Trial Turned Testimony

testimonyIf you have been around my blog from the beginning or snooped a little, you may know that I am at an interesting spot with my faith/religion at the moment. Just a quick recap: I grew up in church, lived my life up until this past March as a goody-two-shoes poster child, then I decided to start questioning it all.

Now that I am back home for the summer, it is expected of me to go to church. This isn’t a big deal and I am not opposed to going and trying to learn something or hope that something starts to make better sense. So far that has not happened; I go and become even more confused and cynical than I was before. (That’s not the point though.)

Tonight I was at a Bible study at my old leader’s house and we were studying the book of Daniel. We read through chapters 3 and 4 and it wasn’t any new stories for me or anything.
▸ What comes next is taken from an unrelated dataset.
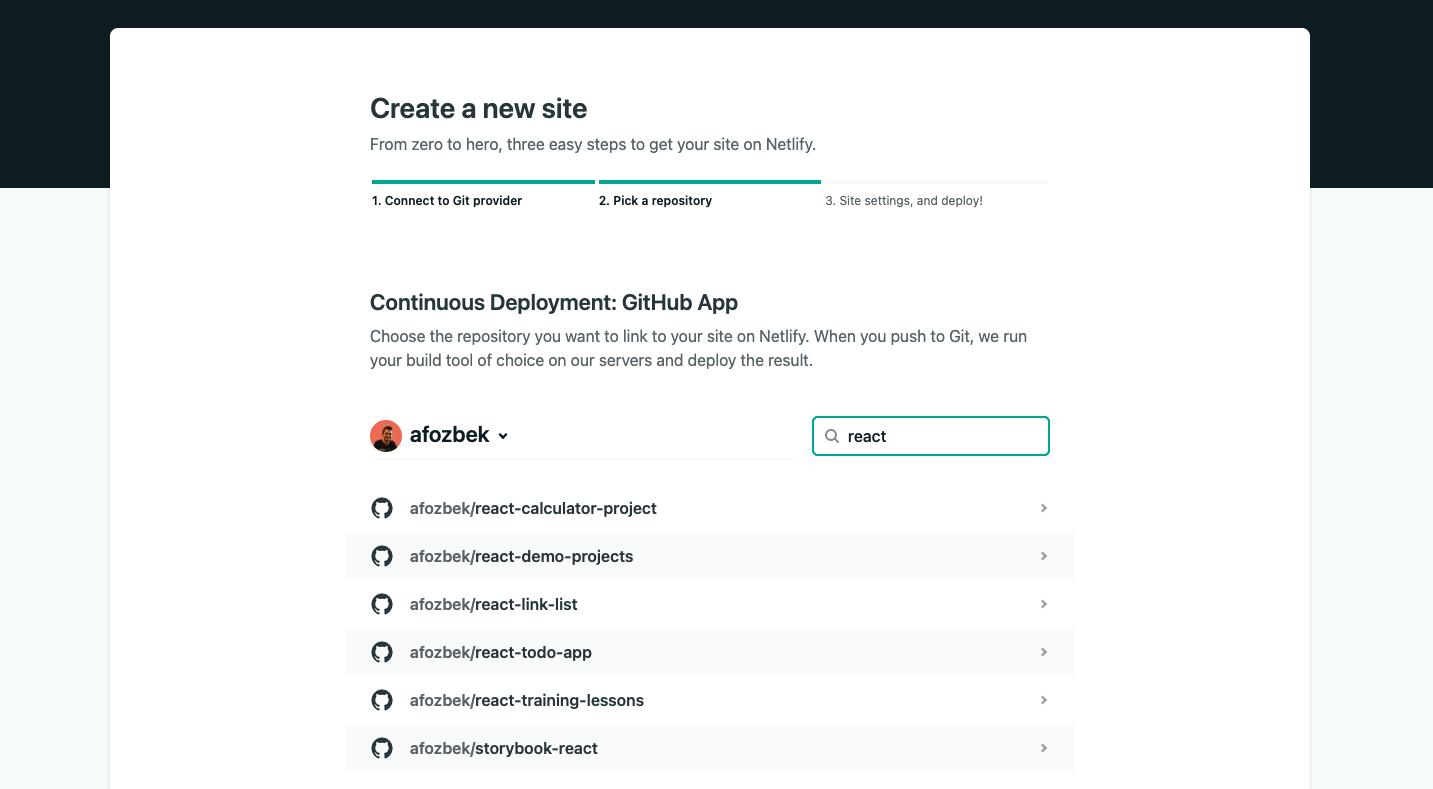Click the GitHub icon beside react-calculator-project
Viewport: 1433px width, 789px height.
[x=382, y=508]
After we were done with the lesson, a guy whom I had never met before piped up claiming that he related to what King Nebuchadnezzar went through. My leader asked him to share his testimony with us.

Once he was done telling us his story, my leader thanked him and then my leader’s husband said, “Wow! What a fantastic testimony.”
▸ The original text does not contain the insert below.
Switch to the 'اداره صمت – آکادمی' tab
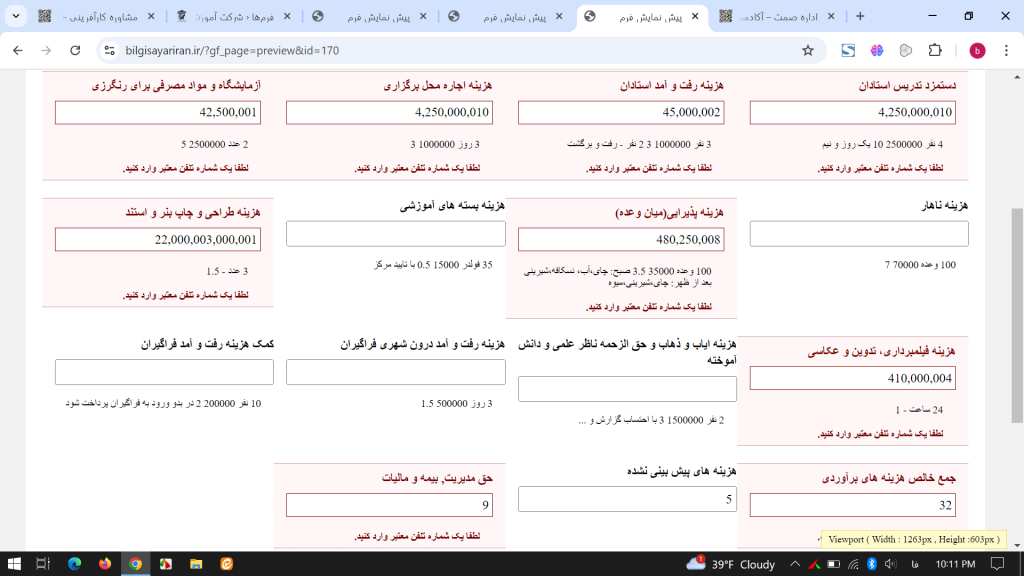Image resolution: width=1024 pixels, height=576 pixels. pyautogui.click(x=770, y=17)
Hearing him say that really bothered me. Don’t get me wrong, there was nothing wrong with his testimony and there is nothing wrong with sharing or encouraging those to share their testimony. I have always just had this off-putting feeling about testimonies ever since I was a kid. I just feel like by claiming one testimony is “fantastic” means that another one is not as good.
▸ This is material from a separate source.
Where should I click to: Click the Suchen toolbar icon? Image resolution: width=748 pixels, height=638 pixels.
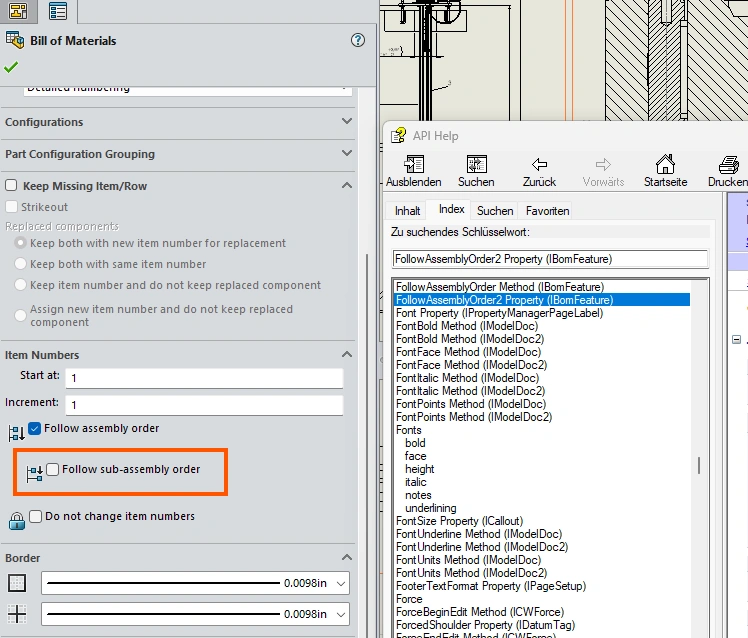pos(476,165)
I have always felt self-conscious about my testimony (at the moment I am not sure what it is), but before March it was that cookie-cutter, ‘I’m a perfect kid that grew up in church and has never made any mistakes worth mentioning’ testimony. I never felt the need to share it and anytime I did, the leader would always tell me that I would reach someone with my story, but I felt that was what they had to say. Then tonight to hear a leader tell someone that they had a “fantastic” testimony was like reassurance that in order for someone to actually like your testimony is to have something crazy, horrific, or bad happen to you.

The only problem with creating a good testimony is that no one is proud of you while you are going through your “trial” in order to have that testimony. It is very one-sided. I have heard this so many times: “I’m sorry that happened to you, but I’m glad it did, because now you can reach more people.” I have grown up hearing that and there have been so many times when I feel like I need to go out and make some huge mistake just so I can reach people, because those people are sort of praised in the church.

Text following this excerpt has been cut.